» **Fragmento para leer**:
-.-.-
Es lo que hay. Tempus fugit. Y lo voy aceptando como natural. A fin de cuentas debo prepararme para mi pronta jubilación. Envejecer con gallardía no es mala cosa. En mis clases de Geriatría les insisto a mis alumnos que una de las recetas del envejecimiento exitoso consiste en saber aceptar de buen grado las limitaciones fisiológicas que nos marca nuestro tiempo, el tiempo de cada uno que no es el mismo para todos los de idéntica edad, no. Cada quien es cada cual. Limitaciones en el plano físico, el psicológico o el conductual. Y otra pócima tan valiosa como la anterior es saber aprovechar las ventajas residuales a tales limitaciones. El hecho fastidioso de no poder jugar al tenis como antes, por ejemplo, me ofrece más tiempo para leer, para escribir, para pasear con la Peque y la Pelu... Si ya no soy capaz de mantener dos horas seguida de estudio puedo emplearme en la cocina o en hacer las camas, con gran contento de mi compañera... Si sé que no me va a parar la Benemérita puedo saborear mejor mi tintito caro en casa de Tomás o en la de Jaime... No todo va a ser hándicap. Las canas y las arrugas nos dan otro aire, otro caché, nos permiten opinar con un poso de serenidad y sabiduría, sin tanta vehemencia como los jóvenes a quienes toleramos piadosamente sus osadías porque también nosotros lo fuimos. Ganamos arrobas de ternura para compartirla con nuestros nietos. Nos enorgullecemos de los años vividos en un siglo en el que todavía pudimos cultivar la magia, la inocencia, la utopía, la esperanza de una vida mejor, la ideología, la filantropía, si queréis. Conocimos cosas, personas y hechos que nadie nunca nos podrá arrebatar. Hemos vibrado de emoción con los Beatles, los Brincos, Simon and Garfunkel, el Dúo Dinámico, admirado a Alain Delon, Sofía Loren, Liz Taylor o Richard Burton, aprendido de Tierno Galván, de Carlos Castilla del Pino, de Garrido Luceño, de Cela y hasta de Amancio y de Pirri, que no todo era Franco. Supimos convertir el sacrificio en diversión, sacamos provecho del esfuerzo, disfrutamos de esos pequeños placeres que, por clandestinos, eran mucho más intensos: los ligues, los guateques, los besos, los magreos con nocturnidad, los pisos de estudiantes como coartadas para vivir en pareja... En fin, ¿para qué más? Hemos sido hijos de nuestros padres y nietos de nuestros abuelos.
-.-.-
» **Datos proporcionados**:
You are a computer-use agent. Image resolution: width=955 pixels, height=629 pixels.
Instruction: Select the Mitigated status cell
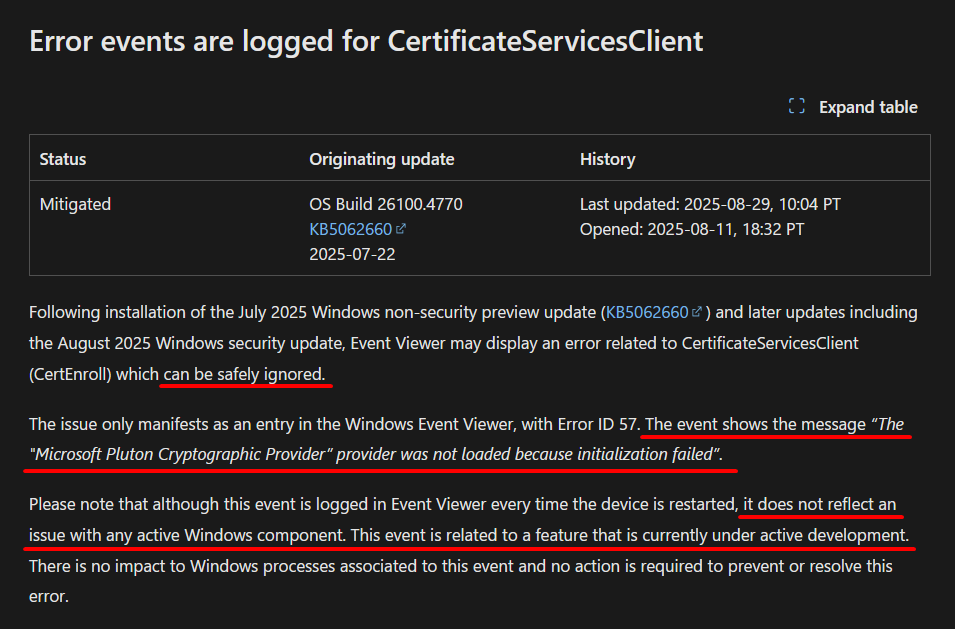point(75,204)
-.-.-
» **Usando la información**:
a) Según el fragmento sobre el envejecimiento, ¿qué le ofrece a quien narra el hecho de no poder jugar al tenis como antes?
b) Prosigue el fragmento sobre el envejecimiento a partir de su última oración.
El material es aparte y no guarda relación con el fragmento.

» **Respuestas por tarea**:
a) Más tiempo para leer, para escribir y para pasear con la Peque y la Pelu.

b)
Sí, es verdad, todo eso está muy bien. Lo cual, sin embargo, no es óbice para que uno sienta un pelín de nostalgia. Más que nada por los alicaídos habitantes de ahí abajo, los de la entrepierna. Sobre todo el larguirucho, los gordinflones ni pían ni paulan, nunca lo han hecho, siguen igual, colgones y peludos, pero el de en medio... ¡con lo que ha sido! Me da un poco de penilla. Está perezoso y cabizbajo, como harto de vivir, depresivo; a veces se esconde entre la mezquina greñura púbica y cuesta dar con él. Hace tiempo que no se yergue, tieso y altivo, a mirarme a la cara con su ojo ciego como antaño; pase que no se interese ya por mí, pero que ni siquiera se inmute viendo a la Peque en bolas salir de la ducha... Y para colmo está perdiendo aquel brillito acharolado que tan atractiva hacía su calva. En fin...

Es verdad, siento cierta nostalgia de todo ello. Más, incluso, que de la soplada del pitorro de los Civiles.